_How to complete this task_
Stop after the line containing "Task: Click the Log out lock icon"; retype every line of the data before it exactly, starting from the first.

═════ Data extracts

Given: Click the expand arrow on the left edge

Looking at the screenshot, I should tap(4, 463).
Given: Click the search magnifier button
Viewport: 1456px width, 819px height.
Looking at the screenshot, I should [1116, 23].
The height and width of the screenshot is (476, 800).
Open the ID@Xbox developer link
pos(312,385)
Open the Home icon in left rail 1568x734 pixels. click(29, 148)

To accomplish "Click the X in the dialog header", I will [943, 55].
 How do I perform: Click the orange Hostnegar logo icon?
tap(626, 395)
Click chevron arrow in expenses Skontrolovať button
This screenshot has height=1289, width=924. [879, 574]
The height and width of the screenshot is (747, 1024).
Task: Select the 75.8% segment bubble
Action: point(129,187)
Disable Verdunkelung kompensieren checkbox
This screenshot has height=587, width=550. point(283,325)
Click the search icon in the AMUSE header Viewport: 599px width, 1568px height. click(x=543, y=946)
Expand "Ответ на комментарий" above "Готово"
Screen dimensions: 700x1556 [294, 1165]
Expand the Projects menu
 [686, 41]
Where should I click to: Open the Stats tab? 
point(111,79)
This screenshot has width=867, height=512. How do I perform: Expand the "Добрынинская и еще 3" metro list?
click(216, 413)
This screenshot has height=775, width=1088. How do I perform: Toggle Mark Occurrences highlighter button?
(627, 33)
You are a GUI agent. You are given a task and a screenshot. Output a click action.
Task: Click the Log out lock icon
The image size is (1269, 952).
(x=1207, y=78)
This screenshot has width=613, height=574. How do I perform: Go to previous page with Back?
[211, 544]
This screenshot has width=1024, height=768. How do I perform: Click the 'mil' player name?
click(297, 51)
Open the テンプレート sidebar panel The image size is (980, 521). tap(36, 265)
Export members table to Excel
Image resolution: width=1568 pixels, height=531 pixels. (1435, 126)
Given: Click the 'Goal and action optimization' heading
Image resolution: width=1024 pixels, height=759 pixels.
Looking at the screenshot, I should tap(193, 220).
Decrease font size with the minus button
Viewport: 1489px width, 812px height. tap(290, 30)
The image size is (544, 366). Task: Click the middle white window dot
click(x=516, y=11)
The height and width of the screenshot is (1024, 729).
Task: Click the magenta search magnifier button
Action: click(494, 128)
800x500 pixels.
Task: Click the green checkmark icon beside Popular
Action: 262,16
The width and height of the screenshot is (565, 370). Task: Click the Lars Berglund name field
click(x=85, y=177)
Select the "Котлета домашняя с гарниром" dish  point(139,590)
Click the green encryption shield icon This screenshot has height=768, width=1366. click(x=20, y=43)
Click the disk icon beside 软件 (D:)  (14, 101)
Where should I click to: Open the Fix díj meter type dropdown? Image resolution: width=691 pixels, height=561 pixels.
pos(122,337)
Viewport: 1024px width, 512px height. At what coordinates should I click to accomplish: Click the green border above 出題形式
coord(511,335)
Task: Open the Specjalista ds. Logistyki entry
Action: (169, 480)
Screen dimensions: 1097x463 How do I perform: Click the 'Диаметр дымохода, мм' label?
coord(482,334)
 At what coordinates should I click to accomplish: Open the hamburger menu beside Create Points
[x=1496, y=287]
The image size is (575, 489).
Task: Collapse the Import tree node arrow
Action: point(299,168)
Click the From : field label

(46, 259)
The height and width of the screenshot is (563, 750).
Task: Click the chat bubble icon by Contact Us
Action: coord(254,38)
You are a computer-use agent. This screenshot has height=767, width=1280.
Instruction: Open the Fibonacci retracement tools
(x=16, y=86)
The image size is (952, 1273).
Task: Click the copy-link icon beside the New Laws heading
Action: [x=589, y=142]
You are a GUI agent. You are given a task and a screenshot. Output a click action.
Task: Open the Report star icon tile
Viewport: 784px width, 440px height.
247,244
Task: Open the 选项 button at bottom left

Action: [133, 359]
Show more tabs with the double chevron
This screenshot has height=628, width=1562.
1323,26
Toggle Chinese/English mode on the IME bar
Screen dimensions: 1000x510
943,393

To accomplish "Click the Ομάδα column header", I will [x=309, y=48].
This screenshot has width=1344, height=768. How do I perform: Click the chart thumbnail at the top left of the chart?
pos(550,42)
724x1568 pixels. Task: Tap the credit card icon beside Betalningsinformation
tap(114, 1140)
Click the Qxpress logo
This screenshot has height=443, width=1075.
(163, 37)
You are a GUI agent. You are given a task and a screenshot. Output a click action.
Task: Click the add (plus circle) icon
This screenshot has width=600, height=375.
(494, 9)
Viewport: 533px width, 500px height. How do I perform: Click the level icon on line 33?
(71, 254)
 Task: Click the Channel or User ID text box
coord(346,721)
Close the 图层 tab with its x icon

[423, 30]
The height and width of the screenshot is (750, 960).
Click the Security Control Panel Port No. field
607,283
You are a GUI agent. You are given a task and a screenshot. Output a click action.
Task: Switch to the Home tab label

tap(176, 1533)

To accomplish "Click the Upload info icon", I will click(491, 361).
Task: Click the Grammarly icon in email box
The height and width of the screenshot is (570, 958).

══════════

_Solution_
Given: Click the expand arrow on the left edge

Looking at the screenshot, I should tap(4, 463).
Given: Click the search magnifier button
Viewport: 1456px width, 819px height.
Looking at the screenshot, I should [1116, 23].
The height and width of the screenshot is (476, 800).
Open the ID@Xbox developer link
pos(312,385)
Open the Home icon in left rail 1568x734 pixels. click(29, 148)

To accomplish "Click the X in the dialog header", I will [943, 55].
 How do I perform: Click the orange Hostnegar logo icon?
tap(626, 395)
Click chevron arrow in expenses Skontrolovať button
This screenshot has height=1289, width=924. [879, 574]
The height and width of the screenshot is (747, 1024).
Task: Select the 75.8% segment bubble
Action: point(129,187)
Disable Verdunkelung kompensieren checkbox
This screenshot has height=587, width=550. point(283,325)
Click the search icon in the AMUSE header Viewport: 599px width, 1568px height. click(x=543, y=946)
Expand "Ответ на комментарий" above "Готово"
Screen dimensions: 700x1556 [294, 1165]
Expand the Projects menu
 [686, 41]
Where should I click to: Open the Stats tab? 
point(111,79)
This screenshot has width=867, height=512. How do I perform: Expand the "Добрынинская и еще 3" metro list?
click(216, 413)
This screenshot has height=775, width=1088. How do I perform: Toggle Mark Occurrences highlighter button?
(627, 33)
You are a GUI agent. You are given a task and a screenshot. Output a click action.
Task: Click the Log out lock icon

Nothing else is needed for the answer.